What is being asked: Please copy the data shown below, word for word.
--- Input for this task Enclosed Below ---
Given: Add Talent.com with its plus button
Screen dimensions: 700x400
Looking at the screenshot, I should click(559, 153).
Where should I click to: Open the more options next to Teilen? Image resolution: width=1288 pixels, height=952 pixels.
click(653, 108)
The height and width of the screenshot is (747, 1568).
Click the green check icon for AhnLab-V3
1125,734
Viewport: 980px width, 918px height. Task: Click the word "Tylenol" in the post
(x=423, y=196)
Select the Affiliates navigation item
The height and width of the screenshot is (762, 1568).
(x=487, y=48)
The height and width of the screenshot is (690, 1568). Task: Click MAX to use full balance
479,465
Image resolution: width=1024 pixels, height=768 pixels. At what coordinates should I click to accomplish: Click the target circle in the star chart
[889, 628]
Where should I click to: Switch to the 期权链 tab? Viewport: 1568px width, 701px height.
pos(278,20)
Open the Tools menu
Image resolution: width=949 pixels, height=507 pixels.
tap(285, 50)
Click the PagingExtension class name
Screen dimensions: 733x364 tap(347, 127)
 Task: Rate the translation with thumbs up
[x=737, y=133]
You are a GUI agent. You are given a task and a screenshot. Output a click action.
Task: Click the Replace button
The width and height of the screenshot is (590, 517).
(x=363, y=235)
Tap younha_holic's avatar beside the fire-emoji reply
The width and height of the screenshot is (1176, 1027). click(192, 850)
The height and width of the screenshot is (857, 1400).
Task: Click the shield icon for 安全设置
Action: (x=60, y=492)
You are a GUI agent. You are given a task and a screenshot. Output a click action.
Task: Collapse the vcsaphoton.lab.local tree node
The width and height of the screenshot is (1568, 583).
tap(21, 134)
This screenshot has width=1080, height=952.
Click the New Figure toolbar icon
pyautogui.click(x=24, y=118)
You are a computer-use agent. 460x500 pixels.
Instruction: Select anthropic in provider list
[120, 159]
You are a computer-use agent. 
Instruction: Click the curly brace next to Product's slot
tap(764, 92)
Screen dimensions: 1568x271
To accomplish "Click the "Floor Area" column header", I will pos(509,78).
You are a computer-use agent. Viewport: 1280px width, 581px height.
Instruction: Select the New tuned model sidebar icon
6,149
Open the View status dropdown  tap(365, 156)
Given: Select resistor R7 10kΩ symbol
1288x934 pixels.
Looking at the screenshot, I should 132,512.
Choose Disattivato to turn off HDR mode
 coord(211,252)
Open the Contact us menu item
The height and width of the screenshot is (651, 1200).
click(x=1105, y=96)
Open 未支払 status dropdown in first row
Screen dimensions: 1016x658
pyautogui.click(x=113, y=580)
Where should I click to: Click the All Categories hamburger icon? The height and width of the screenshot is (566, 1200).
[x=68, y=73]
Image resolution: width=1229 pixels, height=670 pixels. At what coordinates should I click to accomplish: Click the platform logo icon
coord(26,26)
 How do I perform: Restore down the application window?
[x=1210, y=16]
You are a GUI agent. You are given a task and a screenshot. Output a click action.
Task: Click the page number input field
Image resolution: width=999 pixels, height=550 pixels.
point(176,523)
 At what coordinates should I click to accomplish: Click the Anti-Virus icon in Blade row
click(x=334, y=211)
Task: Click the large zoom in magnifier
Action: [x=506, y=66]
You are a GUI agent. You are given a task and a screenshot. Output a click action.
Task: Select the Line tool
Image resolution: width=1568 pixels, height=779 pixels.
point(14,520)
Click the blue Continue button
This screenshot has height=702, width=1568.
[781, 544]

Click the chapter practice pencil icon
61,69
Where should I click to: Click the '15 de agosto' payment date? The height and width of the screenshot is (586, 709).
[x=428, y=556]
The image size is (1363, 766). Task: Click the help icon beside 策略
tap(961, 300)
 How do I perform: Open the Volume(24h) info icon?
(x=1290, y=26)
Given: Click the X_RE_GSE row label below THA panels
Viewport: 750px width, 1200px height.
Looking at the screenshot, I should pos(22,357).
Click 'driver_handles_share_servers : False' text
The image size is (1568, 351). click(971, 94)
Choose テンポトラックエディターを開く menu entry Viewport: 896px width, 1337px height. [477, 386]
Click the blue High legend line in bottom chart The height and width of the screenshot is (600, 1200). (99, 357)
--- End of Enclosed Input for this task ---
Answer to this task:
Given: Add Talent.com with its plus button
Screen dimensions: 700x400
Looking at the screenshot, I should click(559, 153).
Where should I click to: Open the more options next to Teilen? Image resolution: width=1288 pixels, height=952 pixels.
click(653, 108)
The height and width of the screenshot is (747, 1568).
Click the green check icon for AhnLab-V3
1125,734
Viewport: 980px width, 918px height. Task: Click the word "Tylenol" in the post
(x=423, y=196)
Select the Affiliates navigation item
The height and width of the screenshot is (762, 1568).
(x=487, y=48)
The height and width of the screenshot is (690, 1568). Task: Click MAX to use full balance
479,465
Image resolution: width=1024 pixels, height=768 pixels. At what coordinates should I click to accomplish: Click the target circle in the star chart
[889, 628]
Where should I click to: Switch to the 期权链 tab? Viewport: 1568px width, 701px height.
pos(278,20)
Open the Tools menu
Image resolution: width=949 pixels, height=507 pixels.
tap(285, 50)
Click the PagingExtension class name
Screen dimensions: 733x364 tap(347, 127)
 Task: Rate the translation with thumbs up
[x=737, y=133]
You are a GUI agent. You are given a task and a screenshot. Output a click action.
Task: Click the Replace button
The width and height of the screenshot is (590, 517).
(x=363, y=235)
Tap younha_holic's avatar beside the fire-emoji reply
The width and height of the screenshot is (1176, 1027). click(192, 850)
The height and width of the screenshot is (857, 1400).
Task: Click the shield icon for 安全设置
Action: (x=60, y=492)
You are a GUI agent. You are given a task and a screenshot. Output a click action.
Task: Collapse the vcsaphoton.lab.local tree node
The width and height of the screenshot is (1568, 583).
tap(21, 134)
This screenshot has width=1080, height=952.
Click the New Figure toolbar icon
pyautogui.click(x=24, y=118)
You are a computer-use agent. 460x500 pixels.
Instruction: Select anthropic in provider list
[120, 159]
You are a computer-use agent. 
Instruction: Click the curly brace next to Product's slot
tap(764, 92)
Screen dimensions: 1568x271
To accomplish "Click the "Floor Area" column header", I will pos(509,78).
You are a computer-use agent. Viewport: 1280px width, 581px height.
Instruction: Select the New tuned model sidebar icon
6,149
Open the View status dropdown  tap(365, 156)
Given: Select resistor R7 10kΩ symbol
1288x934 pixels.
Looking at the screenshot, I should 132,512.
Choose Disattivato to turn off HDR mode
 coord(211,252)
Open the Contact us menu item
The height and width of the screenshot is (651, 1200).
click(x=1105, y=96)
Open 未支払 status dropdown in first row
Screen dimensions: 1016x658
pyautogui.click(x=113, y=580)
Where should I click to: Click the All Categories hamburger icon? The height and width of the screenshot is (566, 1200).
[x=68, y=73]
Image resolution: width=1229 pixels, height=670 pixels. At what coordinates should I click to accomplish: Click the platform logo icon
coord(26,26)
 How do I perform: Restore down the application window?
[x=1210, y=16]
You are a GUI agent. You are given a task and a screenshot. Output a click action.
Task: Click the page number input field
Image resolution: width=999 pixels, height=550 pixels.
point(176,523)
 At what coordinates should I click to accomplish: Click the Anti-Virus icon in Blade row
click(x=334, y=211)
Task: Click the large zoom in magnifier
Action: [x=506, y=66]
You are a GUI agent. You are given a task and a screenshot. Output a click action.
Task: Select the Line tool
Image resolution: width=1568 pixels, height=779 pixels.
point(14,520)
Click the blue Continue button
This screenshot has height=702, width=1568.
[781, 544]

Click the chapter practice pencil icon
61,69
Where should I click to: Click the '15 de agosto' payment date? The height and width of the screenshot is (586, 709).
[x=428, y=556]
The image size is (1363, 766). Task: Click the help icon beside 策略
tap(961, 300)
 How do I perform: Open the Volume(24h) info icon?
(x=1290, y=26)
Given: Click the X_RE_GSE row label below THA panels
Viewport: 750px width, 1200px height.
Looking at the screenshot, I should pos(22,357).
Click 'driver_handles_share_servers : False' text
The image size is (1568, 351). click(971, 94)
Choose テンポトラックエディターを開く menu entry Viewport: 896px width, 1337px height. [477, 386]
Click the blue High legend line in bottom chart The height and width of the screenshot is (600, 1200). (99, 357)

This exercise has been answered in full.